# Action item
What is needed is a word-for-word copy of the records below.

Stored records
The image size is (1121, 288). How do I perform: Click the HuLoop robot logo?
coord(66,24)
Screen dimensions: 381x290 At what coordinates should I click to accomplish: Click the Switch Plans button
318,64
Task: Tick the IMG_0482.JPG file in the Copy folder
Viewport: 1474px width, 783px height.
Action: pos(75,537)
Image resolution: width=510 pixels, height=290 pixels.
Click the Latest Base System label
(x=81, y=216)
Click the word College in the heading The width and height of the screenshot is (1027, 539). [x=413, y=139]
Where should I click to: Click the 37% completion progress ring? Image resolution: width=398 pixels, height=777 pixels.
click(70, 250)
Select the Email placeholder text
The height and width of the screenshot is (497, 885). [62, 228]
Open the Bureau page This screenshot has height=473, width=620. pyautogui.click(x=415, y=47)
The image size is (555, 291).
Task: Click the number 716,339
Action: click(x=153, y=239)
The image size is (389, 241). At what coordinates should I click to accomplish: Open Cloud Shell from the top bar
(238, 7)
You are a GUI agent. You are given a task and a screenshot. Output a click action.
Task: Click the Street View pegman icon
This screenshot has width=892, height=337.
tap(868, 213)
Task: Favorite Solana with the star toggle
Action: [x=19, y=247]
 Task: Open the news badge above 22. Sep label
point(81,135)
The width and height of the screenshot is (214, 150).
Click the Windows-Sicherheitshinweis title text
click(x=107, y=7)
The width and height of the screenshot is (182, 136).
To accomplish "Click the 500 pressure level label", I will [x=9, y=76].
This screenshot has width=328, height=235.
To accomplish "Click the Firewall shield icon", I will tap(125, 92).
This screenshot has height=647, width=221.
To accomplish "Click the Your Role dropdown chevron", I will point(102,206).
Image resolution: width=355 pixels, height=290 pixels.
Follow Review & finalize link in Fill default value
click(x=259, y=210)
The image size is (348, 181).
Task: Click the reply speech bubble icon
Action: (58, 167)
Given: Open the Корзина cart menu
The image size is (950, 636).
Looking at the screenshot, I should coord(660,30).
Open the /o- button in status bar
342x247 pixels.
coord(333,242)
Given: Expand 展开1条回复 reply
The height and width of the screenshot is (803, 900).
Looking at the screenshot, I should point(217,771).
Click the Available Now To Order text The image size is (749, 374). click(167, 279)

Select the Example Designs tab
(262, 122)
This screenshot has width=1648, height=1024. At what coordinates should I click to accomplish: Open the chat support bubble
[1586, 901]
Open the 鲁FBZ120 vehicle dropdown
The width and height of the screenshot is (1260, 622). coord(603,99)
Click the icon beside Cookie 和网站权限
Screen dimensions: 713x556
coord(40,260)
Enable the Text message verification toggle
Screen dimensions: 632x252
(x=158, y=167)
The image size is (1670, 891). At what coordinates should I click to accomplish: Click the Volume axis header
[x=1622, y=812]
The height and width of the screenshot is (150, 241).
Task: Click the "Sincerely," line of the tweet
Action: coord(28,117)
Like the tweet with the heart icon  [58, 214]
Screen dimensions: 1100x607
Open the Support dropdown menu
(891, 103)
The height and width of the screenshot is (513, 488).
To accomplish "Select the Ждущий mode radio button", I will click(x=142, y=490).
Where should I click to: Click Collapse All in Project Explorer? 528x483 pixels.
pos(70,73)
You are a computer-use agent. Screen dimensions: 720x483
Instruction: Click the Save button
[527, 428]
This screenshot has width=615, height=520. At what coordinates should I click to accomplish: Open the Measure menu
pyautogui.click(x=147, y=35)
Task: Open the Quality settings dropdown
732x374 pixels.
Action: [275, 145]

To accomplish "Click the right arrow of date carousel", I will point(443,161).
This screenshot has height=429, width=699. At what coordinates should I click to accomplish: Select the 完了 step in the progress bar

# Task answer
The image size is (1121, 288). How do I perform: Click the HuLoop robot logo?
coord(66,24)
Screen dimensions: 381x290 At what coordinates should I click to accomplish: Click the Switch Plans button
318,64
Task: Tick the IMG_0482.JPG file in the Copy folder
Viewport: 1474px width, 783px height.
Action: pos(75,537)
Image resolution: width=510 pixels, height=290 pixels.
Click the Latest Base System label
(x=81, y=216)
Click the word College in the heading The width and height of the screenshot is (1027, 539). [x=413, y=139]
Where should I click to: Click the 37% completion progress ring? Image resolution: width=398 pixels, height=777 pixels.
click(70, 250)
Select the Email placeholder text
The height and width of the screenshot is (497, 885). [62, 228]
Open the Bureau page This screenshot has height=473, width=620. pyautogui.click(x=415, y=47)
The image size is (555, 291).
Task: Click the number 716,339
Action: click(x=153, y=239)
The image size is (389, 241). At what coordinates should I click to accomplish: Open Cloud Shell from the top bar
(238, 7)
You are a GUI agent. You are given a task and a screenshot. Output a click action.
Task: Click the Street View pegman icon
This screenshot has width=892, height=337.
tap(868, 213)
Task: Favorite Solana with the star toggle
Action: [x=19, y=247]
 Task: Open the news badge above 22. Sep label
point(81,135)
The width and height of the screenshot is (214, 150).
Click the Windows-Sicherheitshinweis title text
click(x=107, y=7)
The width and height of the screenshot is (182, 136).
To accomplish "Click the 500 pressure level label", I will [x=9, y=76].
This screenshot has width=328, height=235.
To accomplish "Click the Firewall shield icon", I will tap(125, 92).
This screenshot has height=647, width=221.
To accomplish "Click the Your Role dropdown chevron", I will point(102,206).
Image resolution: width=355 pixels, height=290 pixels.
Follow Review & finalize link in Fill default value
click(x=259, y=210)
The image size is (348, 181).
Task: Click the reply speech bubble icon
Action: (58, 167)
Given: Open the Корзина cart menu
The image size is (950, 636).
Looking at the screenshot, I should coord(660,30).
Open the /o- button in status bar
342x247 pixels.
coord(333,242)
Given: Expand 展开1条回复 reply
The height and width of the screenshot is (803, 900).
Looking at the screenshot, I should point(217,771).
Click the Available Now To Order text The image size is (749, 374). click(167, 279)

Select the Example Designs tab
(262, 122)
This screenshot has width=1648, height=1024. At what coordinates should I click to accomplish: Open the chat support bubble
[1586, 901]
Open the 鲁FBZ120 vehicle dropdown
The width and height of the screenshot is (1260, 622). coord(603,99)
Click the icon beside Cookie 和网站权限
Screen dimensions: 713x556
coord(40,260)
Enable the Text message verification toggle
Screen dimensions: 632x252
(x=158, y=167)
The image size is (1670, 891). At what coordinates should I click to accomplish: Click the Volume axis header
[x=1622, y=812]
The height and width of the screenshot is (150, 241).
Task: Click the "Sincerely," line of the tweet
Action: coord(28,117)
Like the tweet with the heart icon  [58, 214]
Screen dimensions: 1100x607
Open the Support dropdown menu
(891, 103)
The height and width of the screenshot is (513, 488).
To accomplish "Select the Ждущий mode radio button", I will click(x=142, y=490).
Where should I click to: Click Collapse All in Project Explorer? 528x483 pixels.
pos(70,73)
You are a computer-use agent. Screen dimensions: 720x483
Instruction: Click the Save button
[527, 428]
This screenshot has width=615, height=520. At what coordinates should I click to accomplish: Open the Measure menu
pyautogui.click(x=147, y=35)
Task: Open the Quality settings dropdown
732x374 pixels.
Action: [275, 145]

To accomplish "Click the right arrow of date carousel", I will point(443,161).
This screenshot has height=429, width=699. At what coordinates should I click to accomplish: Select the 完了 step in the progress bar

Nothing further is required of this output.